Mono- and Polyauxic Growth Kinetics: A Semi-Mechanistic Framework for Complex Biological Dynamics

TL;DR

This paper introduces a semi-mechanistic mathematical framework for modeling complex microbial growth, capturing multiphasic behaviors and ensuring parameter identifiability, with applications demonstrated on anaerobic digestion data.

Contribution

It reformulates classical growth models into a unified semi-mechanistic approach that explicitly defines key parameters and handles complex multiphasic growth in microbial systems.

Findings

The framework accurately models multiphasic growth in anaerobic digestion.

It improves parameter estimation by combining global and local optimization techniques.

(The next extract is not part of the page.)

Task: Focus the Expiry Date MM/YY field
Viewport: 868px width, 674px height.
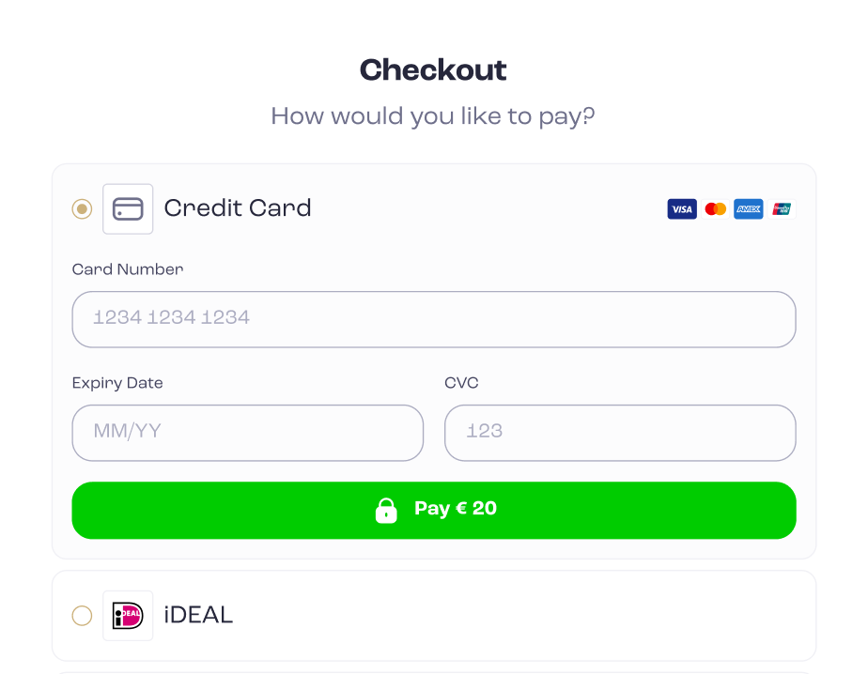Action: pyautogui.click(x=247, y=433)
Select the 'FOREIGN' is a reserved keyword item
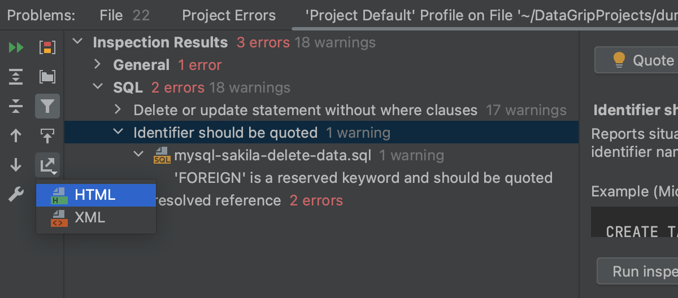Viewport: 678px width, 298px height. coord(363,178)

Model selection criteria prevent overfitting and identify relevant growth phases.

Abstract

Kinetic modeling of microbial growth is essential for the design, optimization, and scale-up of industrial bioprocesses. Classical empirical models often lack biologically interpretable parameters or fail to capture complex multiphasic (polyauxic) behaviors, while fully mechanistic models are impractical for systems involving complex substrates and mixed cultures. This study proposes a unified mathematical framework that reformulates the canonical Boltzmann and Gompertz equations into semi-mechanistic forms, explicitly defining the maximum specific reaction rate and lag phase duration. Polyauxic growth is represented as a weighted sum of sigmoidal phases, subject to stringent constraints that ensure parameter identifiability, temporal consistency, and biological plausibility. The methodology integrates a workflow to address nonlinear regression in high-dimensional parameter spaces. A two-stage optimization strategy using Differential Evolution for global search followed by L-BFGS-B for local refinement avoid bias and heuristic parameter initialization. A Charbonnier loss function and the Robust Regression and Outlier Removal procedure are employed to identify and mitigate experimental outliers. Model parsimony is enforced using Akaike (AIC, AICc) and Bayesian (BIC) information criteria to select the optimal number of growth phases and avoid overparameterization. The framework was evaluated using experimental anaerobic digestion datasets, demonstrating that conventional single-phase models can obscure relevant metabolic transitions in co-digestion systems.